The 35-minute session is one of the harder yoga lessons I have highlighted, as the entirety of it repeats twice. The first time we do it with counted breaths. Afterward, we repeat but with only one breath count between each flow of movement, known as Sun Salutation. Concentrated on balance and core strength, the instructor shows us how to dial yoga into variations of workouts we would usually do in the gym. Prepare for plenty of sweat, breathing, and necessary water breaks.
The teacher warms up with various “crunches” and abdominal segments laying down on the mat. This stretches everything out while also activating the upcoming core strength we need for the class. After Chaturanga, the guru leads us through a sequence of planks, one-legged standing Pistol Squats requiring a high-level of balance, Hurdle Push-Ups, and Wild-Things. I was shaking when I first tried this, but practice makes perfect.

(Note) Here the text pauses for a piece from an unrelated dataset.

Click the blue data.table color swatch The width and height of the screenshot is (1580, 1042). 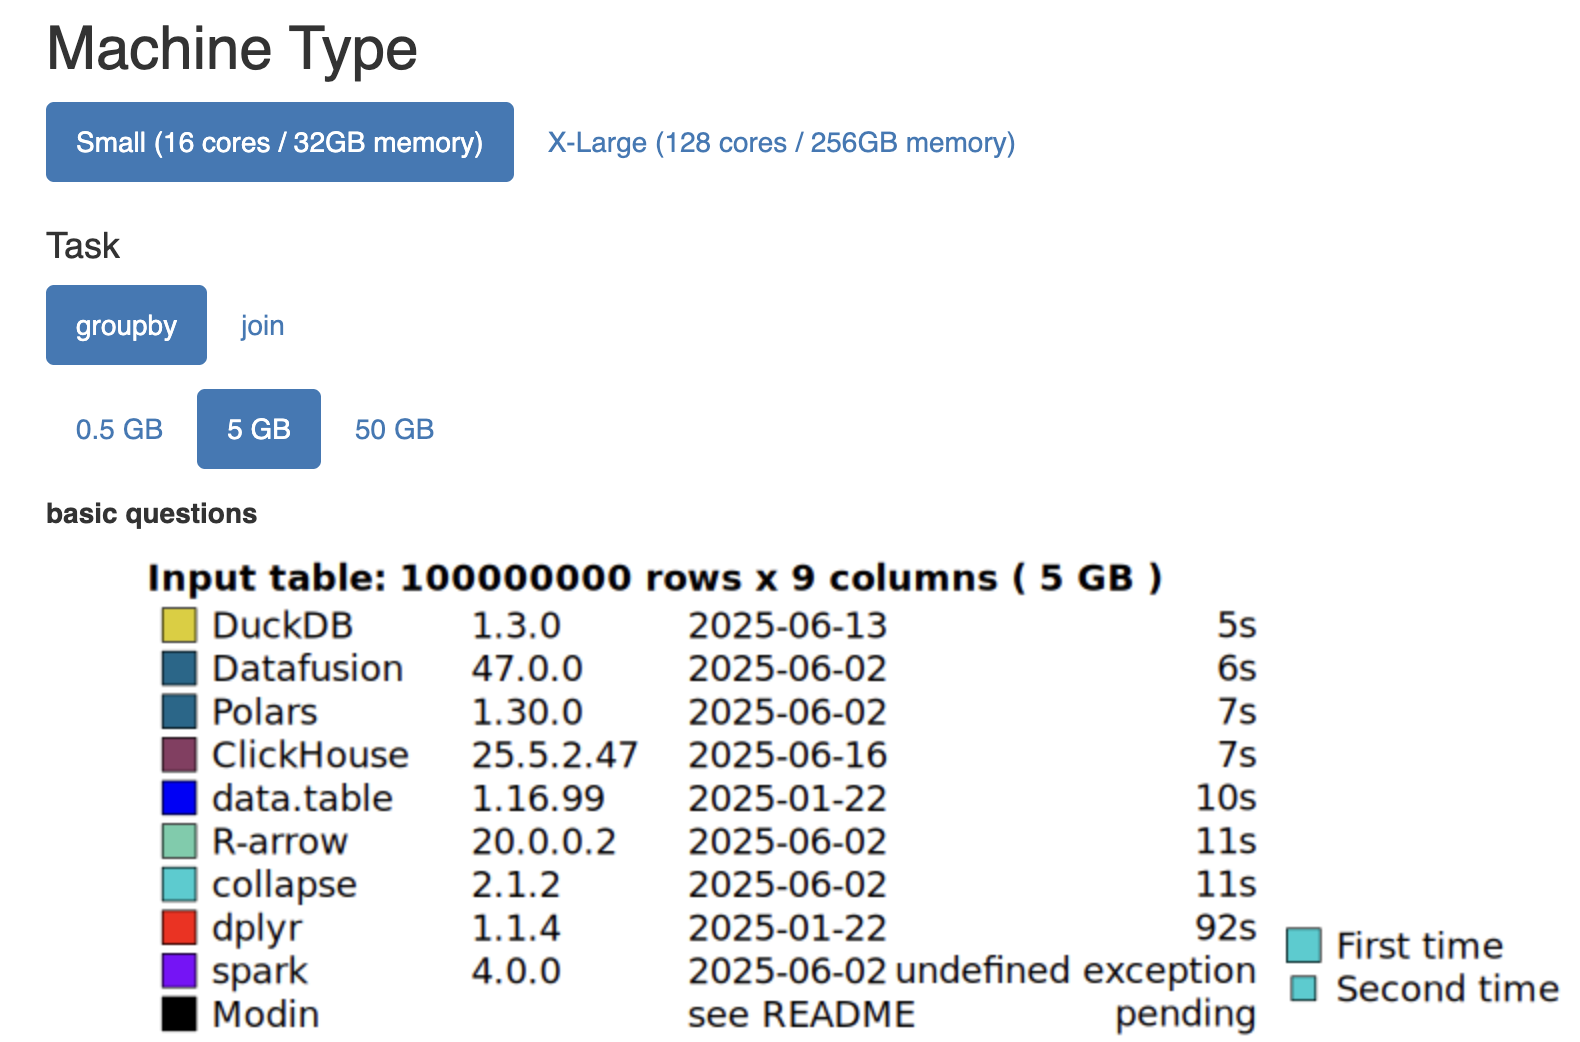click(x=179, y=798)
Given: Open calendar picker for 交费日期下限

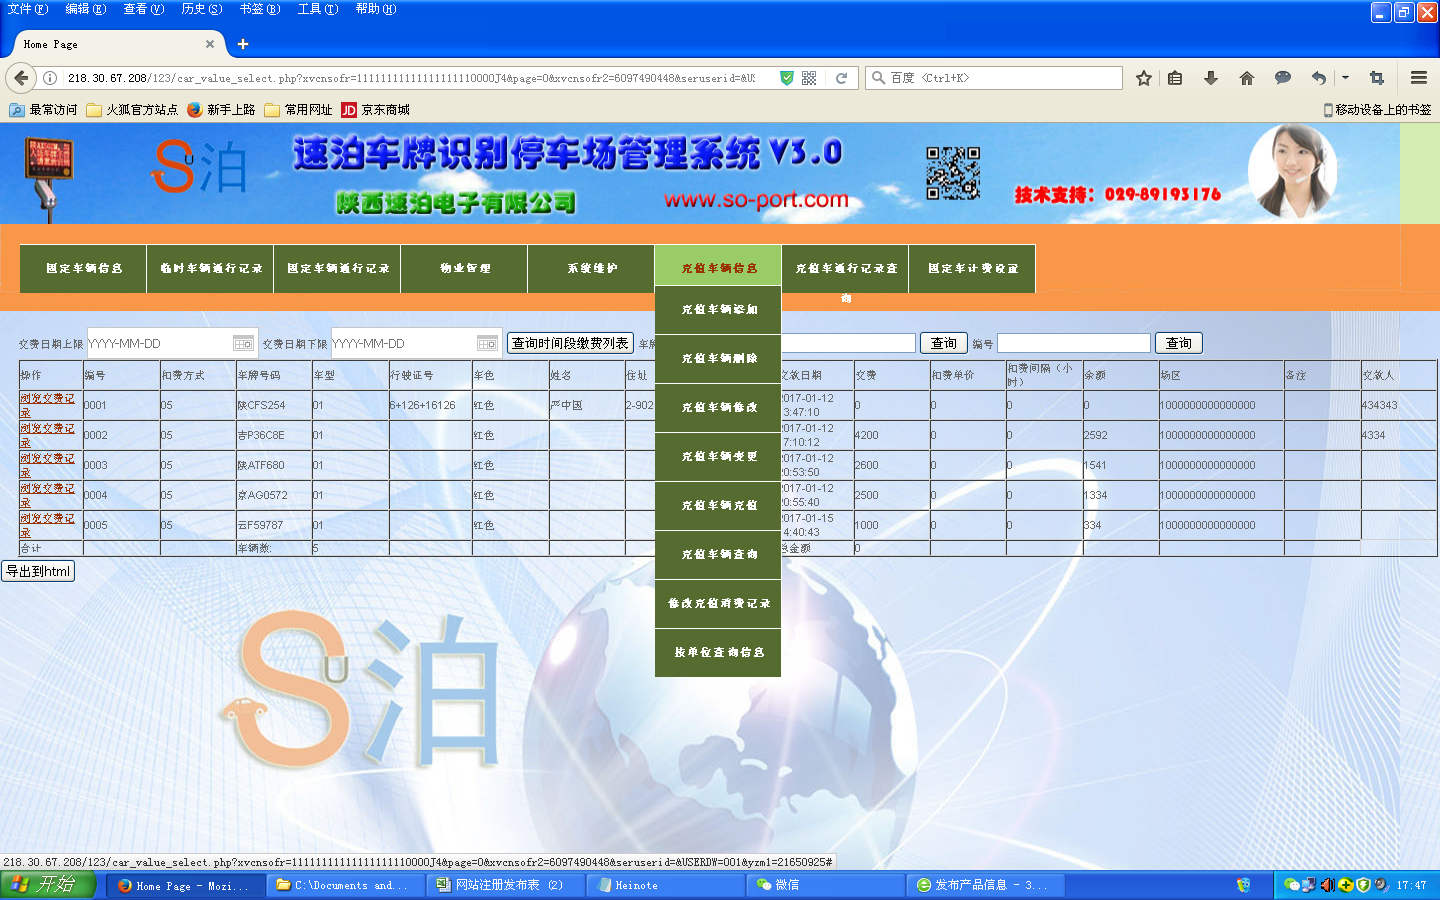Looking at the screenshot, I should tap(487, 344).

Alba instructs Chaturanga throughout and Vinyasa to keep us motivated for the rest of the course. After repeating a majority of this on both sides, she speeds up by teaching the Sun Salutation version of the exercise. The closing stages include Half-Moon and Standing Splits to finish our intense core-centric routine. You will want to melt into the Corpse Pose once it’s done to reflect over the progress you’ve made.
For those who think yoga isn’t as tough as your average gym workout, you’ll be pleasantly surprised at just how strong you can get. Take it slow, hear what your body is telling you, and free the mind from all tensions. Use it to change and grow internally and externally during these uneasy times.